Cała historia rozegrała się w 2016 roku. Kobieta o imieniu Julia, która zdecydowała się na adopcję jednego z najstarszych kotów w schronisku, była przekonana, że jej podopieczny spędzi u niej w domu co najwyżej kilka lat, jeśli nie miesięcy. Z czasem jednak zdała sobie sprawę, jak bardzo się myliła.
Zaadoptowała najstarszego kota w schronisku
Historia opowiedziana przez Julię jest najlepszym dowodem na to, że pomimo planów i oczekiwań życie potrafi zaskoczyć. Dokładnie tak stało się, kiedy kilka lat temu kobieta zaadoptowała kota. Z uwagi na to, że chciała zapewnić kociemu seniorowi godne odejście z tego świata, bez namysłu w schronisku poprosiła o przydzielenie jej najstarszego z osobników, które akurat mieli pod swoją opieką .
Kotka, z którą wróciła do domu, miała około 11 lat, a w przytulisku przebywała już od 2. Nie da się ukryć, że nie miała łatwej przeszłości, bowiem borykała się z problemami zdrowotnymi, a jednym z nich był wirus FIV, który wiąże się z osłabionym układem odpornościowym.
Kotka całe dnie spędzała w ukryciu
Leciwa kotka wydawała się niezadowolona z przeprowadzki do nieznanego miejsca z obcą kobietą. Głośno syczała, a niekiedy dźwięki, które wydawała, przypominały nawet warczenie dzikiego zwierzaka.
- Nie miałam pojęcia, że kot może wydawać z siebie takie dźwięki - dziwiła się Julia.
W końcu Julia i jej nowa podopieczna dotarły do domu. Po przekroczeniu progu nie takiego zachowania spodziewała się po nowej lokatorce.
- Wróciłam do domu, wypuściłam ją, a ona od razu znalazła drogę prosto pod kanapę - opisuje.
Odtąd kotka spędzała całe dnie w kryjówce pod kanapą. Kobieta opowiedziała, że czuła się wówczas, jakby żyła z kotem widmo . Kuweta sama się zapełniała, tak samo jak woda i jedzenie same znikały z miseczek. Dopiero po czterech miesiącach miaucząca lokatorka zaczęła z zaciekawieniem wystawiać łebek spod kanapy, kiedy jej opiekunka gotowała . Wtedy zaczął się okres przełomowy w ich relacji.

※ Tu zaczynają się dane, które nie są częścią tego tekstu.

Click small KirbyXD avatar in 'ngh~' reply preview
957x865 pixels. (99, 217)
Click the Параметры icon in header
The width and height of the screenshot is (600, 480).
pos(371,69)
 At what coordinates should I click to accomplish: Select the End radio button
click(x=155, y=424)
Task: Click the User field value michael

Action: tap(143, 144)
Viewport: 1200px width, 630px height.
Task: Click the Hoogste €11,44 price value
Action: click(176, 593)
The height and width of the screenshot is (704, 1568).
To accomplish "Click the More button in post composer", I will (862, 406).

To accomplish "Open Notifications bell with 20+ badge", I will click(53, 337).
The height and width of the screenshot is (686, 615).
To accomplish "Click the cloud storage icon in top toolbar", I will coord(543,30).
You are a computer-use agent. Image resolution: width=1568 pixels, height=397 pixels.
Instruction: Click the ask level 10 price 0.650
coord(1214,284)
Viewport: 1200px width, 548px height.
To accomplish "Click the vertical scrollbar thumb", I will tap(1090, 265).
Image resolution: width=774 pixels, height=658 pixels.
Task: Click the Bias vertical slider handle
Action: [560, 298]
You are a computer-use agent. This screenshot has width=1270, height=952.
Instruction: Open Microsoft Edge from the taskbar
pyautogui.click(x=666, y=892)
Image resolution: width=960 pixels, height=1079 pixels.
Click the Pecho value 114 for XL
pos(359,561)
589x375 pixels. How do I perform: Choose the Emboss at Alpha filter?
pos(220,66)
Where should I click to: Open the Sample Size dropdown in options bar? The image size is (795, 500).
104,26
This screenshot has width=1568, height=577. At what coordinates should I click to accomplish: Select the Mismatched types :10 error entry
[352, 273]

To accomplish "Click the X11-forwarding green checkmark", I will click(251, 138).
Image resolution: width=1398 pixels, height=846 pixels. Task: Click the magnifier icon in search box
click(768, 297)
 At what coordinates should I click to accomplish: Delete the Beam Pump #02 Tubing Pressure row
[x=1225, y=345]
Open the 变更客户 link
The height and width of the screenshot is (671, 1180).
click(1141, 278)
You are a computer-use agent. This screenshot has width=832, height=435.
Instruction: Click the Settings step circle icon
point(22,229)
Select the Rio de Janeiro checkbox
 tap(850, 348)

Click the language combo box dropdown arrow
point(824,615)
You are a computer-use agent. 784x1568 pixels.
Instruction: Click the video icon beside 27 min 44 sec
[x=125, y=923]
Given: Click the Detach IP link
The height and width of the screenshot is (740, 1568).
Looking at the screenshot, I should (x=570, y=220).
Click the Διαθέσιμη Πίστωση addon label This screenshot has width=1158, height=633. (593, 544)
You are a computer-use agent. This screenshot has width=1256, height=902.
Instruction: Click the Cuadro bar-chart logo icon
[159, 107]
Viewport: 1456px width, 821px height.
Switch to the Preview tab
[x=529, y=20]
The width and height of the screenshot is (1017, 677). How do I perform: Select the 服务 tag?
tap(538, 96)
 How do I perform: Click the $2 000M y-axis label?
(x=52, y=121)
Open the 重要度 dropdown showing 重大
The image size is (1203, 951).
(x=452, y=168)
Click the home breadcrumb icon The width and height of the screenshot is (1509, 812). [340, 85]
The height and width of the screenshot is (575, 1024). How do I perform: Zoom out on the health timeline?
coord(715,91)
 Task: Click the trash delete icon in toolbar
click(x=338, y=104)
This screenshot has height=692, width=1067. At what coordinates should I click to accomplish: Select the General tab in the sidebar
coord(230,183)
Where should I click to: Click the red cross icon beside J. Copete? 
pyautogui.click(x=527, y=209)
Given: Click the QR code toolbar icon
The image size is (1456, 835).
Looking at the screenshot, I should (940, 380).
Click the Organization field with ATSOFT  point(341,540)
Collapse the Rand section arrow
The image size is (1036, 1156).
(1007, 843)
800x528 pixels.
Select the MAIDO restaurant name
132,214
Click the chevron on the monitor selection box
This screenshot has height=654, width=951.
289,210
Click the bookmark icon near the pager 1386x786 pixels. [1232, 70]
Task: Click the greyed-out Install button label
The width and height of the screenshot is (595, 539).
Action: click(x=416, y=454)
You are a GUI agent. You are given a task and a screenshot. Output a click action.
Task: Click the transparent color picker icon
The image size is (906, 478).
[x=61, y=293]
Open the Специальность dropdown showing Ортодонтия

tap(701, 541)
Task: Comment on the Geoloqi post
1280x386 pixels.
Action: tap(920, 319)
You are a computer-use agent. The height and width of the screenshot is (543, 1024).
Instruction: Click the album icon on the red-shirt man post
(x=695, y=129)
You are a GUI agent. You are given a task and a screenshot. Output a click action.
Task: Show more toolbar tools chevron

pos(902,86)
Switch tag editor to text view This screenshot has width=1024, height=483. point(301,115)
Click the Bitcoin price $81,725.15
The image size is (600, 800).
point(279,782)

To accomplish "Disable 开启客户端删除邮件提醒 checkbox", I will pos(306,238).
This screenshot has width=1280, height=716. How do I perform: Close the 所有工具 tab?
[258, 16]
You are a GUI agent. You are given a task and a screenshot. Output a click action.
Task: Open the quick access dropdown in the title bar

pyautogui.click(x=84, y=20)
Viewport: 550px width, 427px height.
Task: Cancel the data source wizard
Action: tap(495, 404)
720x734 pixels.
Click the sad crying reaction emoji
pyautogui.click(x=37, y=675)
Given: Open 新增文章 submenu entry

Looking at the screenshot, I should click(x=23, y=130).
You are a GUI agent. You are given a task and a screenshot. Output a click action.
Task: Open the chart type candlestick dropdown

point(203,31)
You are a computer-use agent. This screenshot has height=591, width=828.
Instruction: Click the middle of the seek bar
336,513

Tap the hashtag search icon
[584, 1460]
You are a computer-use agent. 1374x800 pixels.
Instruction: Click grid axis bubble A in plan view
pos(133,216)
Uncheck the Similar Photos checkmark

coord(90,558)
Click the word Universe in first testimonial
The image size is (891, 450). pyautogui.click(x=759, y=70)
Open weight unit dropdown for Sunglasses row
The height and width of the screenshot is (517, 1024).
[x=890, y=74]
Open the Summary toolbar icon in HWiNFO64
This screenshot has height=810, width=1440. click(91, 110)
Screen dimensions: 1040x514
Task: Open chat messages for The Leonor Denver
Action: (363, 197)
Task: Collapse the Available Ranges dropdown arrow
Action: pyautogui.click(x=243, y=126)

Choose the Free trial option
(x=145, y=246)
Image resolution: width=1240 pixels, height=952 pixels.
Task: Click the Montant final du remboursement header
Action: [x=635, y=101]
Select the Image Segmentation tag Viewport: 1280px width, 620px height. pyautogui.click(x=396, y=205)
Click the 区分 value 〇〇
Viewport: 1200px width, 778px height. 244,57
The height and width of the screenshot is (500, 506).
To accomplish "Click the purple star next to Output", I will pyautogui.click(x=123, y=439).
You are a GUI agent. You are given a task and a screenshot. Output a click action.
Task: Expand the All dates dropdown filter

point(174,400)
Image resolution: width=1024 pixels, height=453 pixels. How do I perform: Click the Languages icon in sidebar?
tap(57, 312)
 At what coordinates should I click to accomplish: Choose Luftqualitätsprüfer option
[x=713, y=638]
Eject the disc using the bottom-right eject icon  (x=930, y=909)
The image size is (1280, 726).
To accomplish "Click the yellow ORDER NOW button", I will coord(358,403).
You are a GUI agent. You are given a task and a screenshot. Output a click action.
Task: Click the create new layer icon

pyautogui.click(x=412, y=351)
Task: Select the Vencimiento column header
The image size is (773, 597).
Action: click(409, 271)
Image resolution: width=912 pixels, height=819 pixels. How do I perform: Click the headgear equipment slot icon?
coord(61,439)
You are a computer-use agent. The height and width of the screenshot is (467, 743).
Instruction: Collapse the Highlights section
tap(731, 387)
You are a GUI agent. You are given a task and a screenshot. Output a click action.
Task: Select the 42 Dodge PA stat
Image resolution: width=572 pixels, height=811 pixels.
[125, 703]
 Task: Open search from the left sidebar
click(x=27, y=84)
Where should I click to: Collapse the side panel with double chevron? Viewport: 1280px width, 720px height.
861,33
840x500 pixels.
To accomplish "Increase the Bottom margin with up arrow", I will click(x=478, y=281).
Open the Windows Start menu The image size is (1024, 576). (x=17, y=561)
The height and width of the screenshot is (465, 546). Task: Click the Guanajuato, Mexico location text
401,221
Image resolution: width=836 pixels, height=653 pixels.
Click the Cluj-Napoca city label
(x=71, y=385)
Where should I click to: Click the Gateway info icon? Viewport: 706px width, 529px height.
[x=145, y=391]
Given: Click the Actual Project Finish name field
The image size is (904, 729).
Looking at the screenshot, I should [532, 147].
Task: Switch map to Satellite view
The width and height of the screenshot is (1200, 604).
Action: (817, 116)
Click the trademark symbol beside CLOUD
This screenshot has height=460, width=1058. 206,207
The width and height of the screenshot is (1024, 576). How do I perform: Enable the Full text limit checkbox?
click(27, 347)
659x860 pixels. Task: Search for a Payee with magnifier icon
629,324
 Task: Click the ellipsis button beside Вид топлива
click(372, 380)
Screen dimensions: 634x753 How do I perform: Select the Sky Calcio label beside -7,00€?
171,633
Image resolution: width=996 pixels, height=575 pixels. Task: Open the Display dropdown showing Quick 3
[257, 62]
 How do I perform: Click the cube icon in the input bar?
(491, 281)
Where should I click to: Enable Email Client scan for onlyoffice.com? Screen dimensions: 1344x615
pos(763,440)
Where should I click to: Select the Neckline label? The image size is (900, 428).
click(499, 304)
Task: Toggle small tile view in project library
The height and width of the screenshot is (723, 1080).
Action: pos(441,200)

Plan Julii w zupełności się nie sprawdził
W kolejnych miesiącach kotka wciąż zachowywała dystans, jednak był on zdecydowanie mniejszy, niż wcześniej. Po raz pierwszy pozwoliła się dotknąć Julii dopiero po roku . Wtedy poczuła, że jej misja została spełniona, a jeśli lada dzień kotka odejdzie z tego świata, będzie mieć świadomość, że w końcu się u niej zadomowiła.
Jednak minął kolejny rok, następny i jeszcze jeden, a schorowana kocia staruszka zupełnie nigdzie się nie wybierała. Choć pojawiły się u niej kolejne poważne problemy zdrowotne, a Julia była przekonana, że nie będzie w stanie się już z nich wykaraskać, dzięki jej troskliwej opiece i doborze odpowiednich leków, ponownie uciekła śmierci.
Teraz od adopcji minęło już 7 lat , a kotka uwielbia bawić się zabawkami, śledzi swoją opiekunkę krok w krok i uwielbia spędzać czas na swoim dwumetrowym drapaku.
- Nie wiem, w którym momencie mój plan zawiódł, ale cieszę się, że tak się stało - wyznaje Julia.